Emergence of customer data analytics in marketing has raised various ethical concerns, such as handling of customers’ privacy and implications for future data collection regulations. A review was performed of existing literature on this topic using specific inclusion/exclusion criteria to make an assessment.
Findings have demonstrated that ethical considerations within marketing mix strategies significantly impact consumer-brand relationships and product perceptions in B2C transactions, ultimately increasing brand loyalty for corporate enterprises.
Ethical Issues in Trade Marketing Analytics
Normative research began to take form in the 1960s, driven by a desire to ensure public trust in market research. Early contributions suggested that practitioners had an incentive to behave ethically through business transactions and focused on code of conduct content.

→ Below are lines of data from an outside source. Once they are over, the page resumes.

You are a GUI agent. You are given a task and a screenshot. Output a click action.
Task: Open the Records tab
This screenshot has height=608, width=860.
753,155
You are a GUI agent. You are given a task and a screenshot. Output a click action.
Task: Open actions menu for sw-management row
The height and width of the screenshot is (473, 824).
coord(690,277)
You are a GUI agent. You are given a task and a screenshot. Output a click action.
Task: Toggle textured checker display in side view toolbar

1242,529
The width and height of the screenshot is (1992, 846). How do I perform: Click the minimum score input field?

More recently, literature has taken an empirical turn. Ferrell and Gresham’s model suggests that individuals’ ethical decisions depend on perceived consequences from their actions, the ability to make ethical choices when available, and whether relevant norms exist within their workplace.
Numerous studies have examined the factors underlying research ethics attitudes and behavior, including an examination of Crawford (1970)’s role-modelling effect. Akaah reports that codes of ethics, organizational rank and industry category lack significance as correlates for research ethics judgments. Other research compared student and general public perspectives with market research practitioners’ views, discovering that respondents perceive less protections for participants; conversely most difficult ethical problems encountered by researchers may not necessarily be more frequent ones.

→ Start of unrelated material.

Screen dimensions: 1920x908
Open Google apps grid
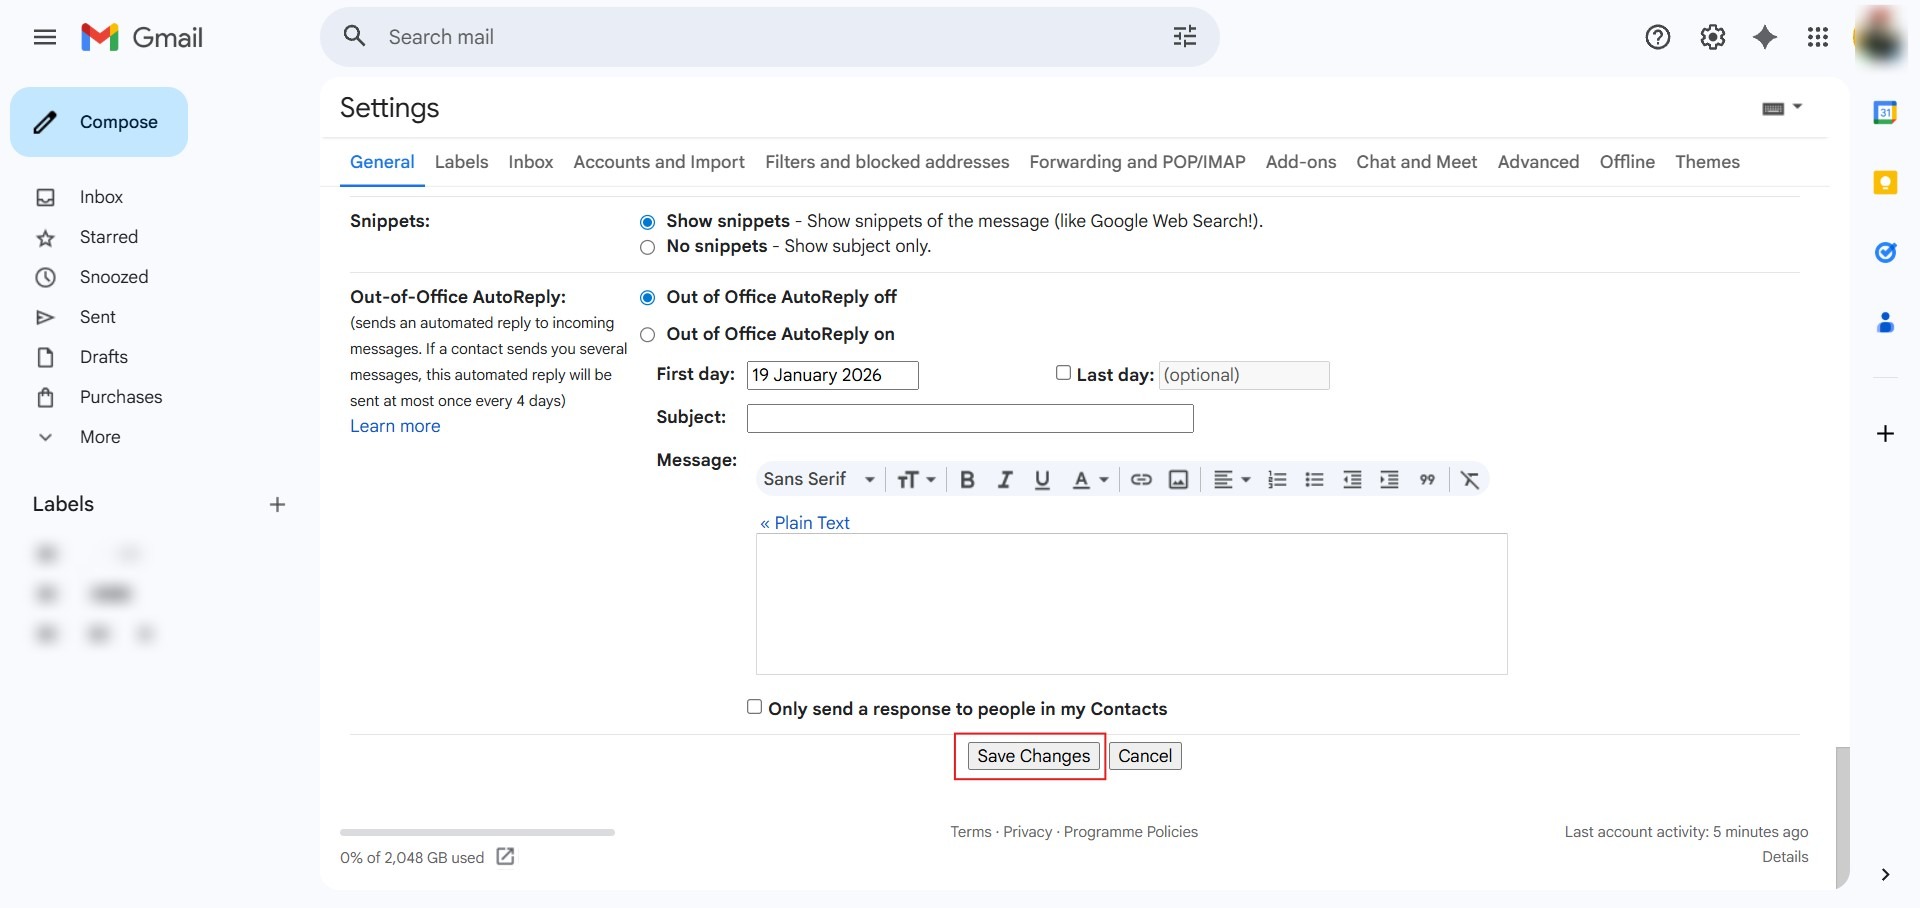click(x=1818, y=37)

Ethical Challenges in Trade Marketing Analytics
The technical theme can be distinguished by its emphasis on identifying potential ethical concerns associated with specific techniques and technologies in market research. Ferrell and Gresham’s contingency model is an exemplary representation of this line of thinking; its assumption being that individual marketers’ ethical decisions are dependent upon contextual and organizational considerations.
Numerous studies explore the antecedents and evolution of market researchers’ ethical decision-making, and others explore its changes over time. Segal and Giacombe’s study, for instance, revealed that market research practitioners placed higher ethical standards upon immediate supervisors, clients and law departments than on themselves or their industry or firm.

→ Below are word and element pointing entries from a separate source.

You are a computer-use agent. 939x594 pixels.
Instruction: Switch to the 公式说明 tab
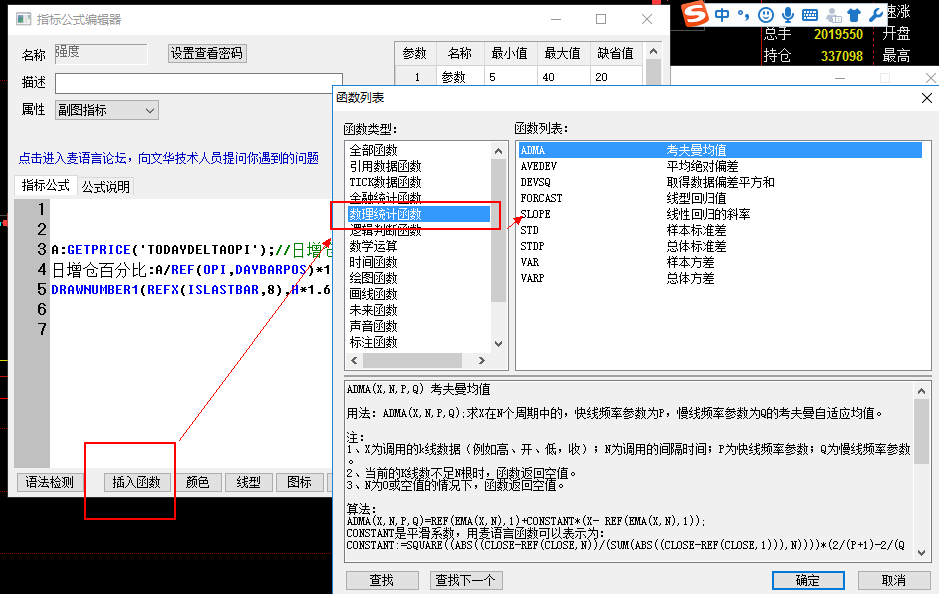[x=105, y=187]
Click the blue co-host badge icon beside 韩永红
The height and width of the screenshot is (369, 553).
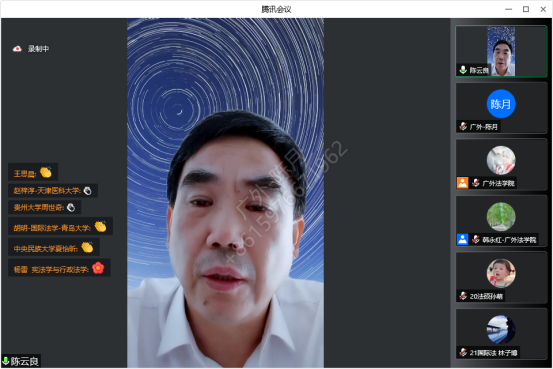click(462, 239)
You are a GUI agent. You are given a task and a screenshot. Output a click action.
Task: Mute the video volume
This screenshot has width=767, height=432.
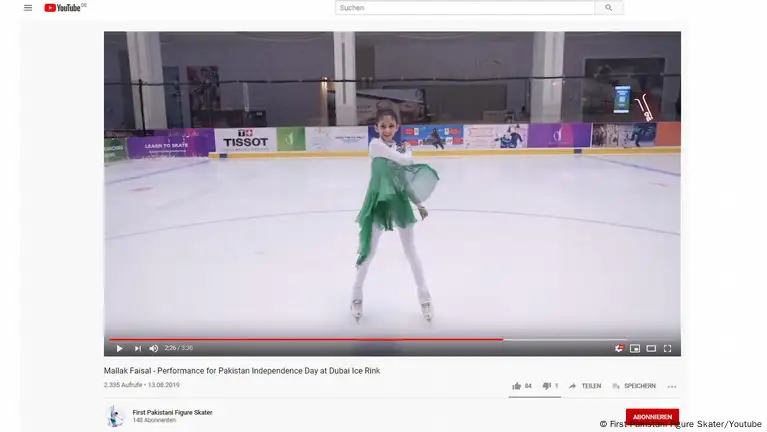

Hunt et al. have examined how codes of conduct influence market researchers’ ethics. Hunt’s team discovered that students and the general public rated protections for market research participants higher than market research practitioners themselves – suggesting that codes must be revised accordingly so as to reflect all pertinent ethical decisions market researchers must face daily in their work.
Conclusions
Trade marketing analytics is an indispensable resource for marketers seeking to enhance the effectiveness of their promotional campaigns. However, companies should be mindful of its ethical implications so as to make informed decisions regarding its usage.
The normative theme examines ethical values and frameworks that inform market research practitioners’ decisions. Ferrell and Skinner (1988) studied how bureaucracy affects researcher ethics across three types of marketing research organizations (data subcontractors, market research firms and corporate research departments). They discovered that higher levels of organizational bureaucracy were linked with increased ethical behavior among researchers.
Giacobbe and Segal (2000) conducted research to explore the relationships between codes of ethics and research practitioners’ perceptions, with marketing research codes failing to accurately reflect practitioner perspectives due to ineffective enforcement and lack of awareness of ethics codes.